Copy the records below word for word, beginning at the line that contains "Where should I click to: Remove" and continuing through the last line of the records.

-- begin --

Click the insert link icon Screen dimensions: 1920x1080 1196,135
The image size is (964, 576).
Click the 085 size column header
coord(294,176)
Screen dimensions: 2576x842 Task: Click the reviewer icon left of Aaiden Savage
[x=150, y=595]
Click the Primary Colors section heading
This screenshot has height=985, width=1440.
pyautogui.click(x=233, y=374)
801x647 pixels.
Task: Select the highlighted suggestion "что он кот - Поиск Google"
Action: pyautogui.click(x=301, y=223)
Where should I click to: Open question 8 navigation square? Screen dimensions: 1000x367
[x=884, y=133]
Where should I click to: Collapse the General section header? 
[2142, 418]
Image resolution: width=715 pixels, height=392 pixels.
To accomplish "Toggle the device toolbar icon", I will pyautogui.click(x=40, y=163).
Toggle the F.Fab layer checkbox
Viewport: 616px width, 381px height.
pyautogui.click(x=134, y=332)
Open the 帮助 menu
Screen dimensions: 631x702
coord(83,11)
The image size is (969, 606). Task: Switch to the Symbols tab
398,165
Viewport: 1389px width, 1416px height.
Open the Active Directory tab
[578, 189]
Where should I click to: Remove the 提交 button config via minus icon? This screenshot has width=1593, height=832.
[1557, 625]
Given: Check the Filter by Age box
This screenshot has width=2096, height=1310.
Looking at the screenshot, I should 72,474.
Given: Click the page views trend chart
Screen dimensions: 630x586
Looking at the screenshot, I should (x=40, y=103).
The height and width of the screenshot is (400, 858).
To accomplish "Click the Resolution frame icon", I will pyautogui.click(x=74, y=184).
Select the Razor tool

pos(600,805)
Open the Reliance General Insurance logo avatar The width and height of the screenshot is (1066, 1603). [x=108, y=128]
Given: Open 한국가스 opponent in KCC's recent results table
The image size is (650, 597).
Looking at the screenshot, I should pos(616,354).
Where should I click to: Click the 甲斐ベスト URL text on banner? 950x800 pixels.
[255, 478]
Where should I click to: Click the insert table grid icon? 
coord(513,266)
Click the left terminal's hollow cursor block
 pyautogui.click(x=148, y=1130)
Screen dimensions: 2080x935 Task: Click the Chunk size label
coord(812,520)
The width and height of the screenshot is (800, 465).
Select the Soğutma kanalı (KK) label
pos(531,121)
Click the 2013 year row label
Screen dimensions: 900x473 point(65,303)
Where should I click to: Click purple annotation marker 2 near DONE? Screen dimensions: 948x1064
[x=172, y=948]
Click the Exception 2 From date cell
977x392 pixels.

-- end --

→ **ANSWER TO THE TASK**:
Where should I click to: Remove the 提交 button config via minus icon? This screenshot has width=1593, height=832.
[1557, 625]
Given: Check the Filter by Age box
This screenshot has width=2096, height=1310.
Looking at the screenshot, I should 72,474.
Given: Click the page views trend chart
Screen dimensions: 630x586
Looking at the screenshot, I should (x=40, y=103).
The height and width of the screenshot is (400, 858).
To accomplish "Click the Resolution frame icon", I will pyautogui.click(x=74, y=184).
Select the Razor tool

pos(600,805)
Open the Reliance General Insurance logo avatar The width and height of the screenshot is (1066, 1603). [x=108, y=128]
Given: Open 한국가스 opponent in KCC's recent results table
The image size is (650, 597).
Looking at the screenshot, I should pos(616,354).
Where should I click to: Click the 甲斐ベスト URL text on banner? 950x800 pixels.
[255, 478]
Where should I click to: Click the insert table grid icon? 
coord(513,266)
Click the left terminal's hollow cursor block
 pyautogui.click(x=148, y=1130)
Screen dimensions: 2080x935 Task: Click the Chunk size label
coord(812,520)
The width and height of the screenshot is (800, 465).
Select the Soğutma kanalı (KK) label
pos(531,121)
Click the 2013 year row label
Screen dimensions: 900x473 point(65,303)
Where should I click to: Click purple annotation marker 2 near DONE? Screen dimensions: 948x1064
[x=172, y=948]
Click the Exception 2 From date cell
977x392 pixels.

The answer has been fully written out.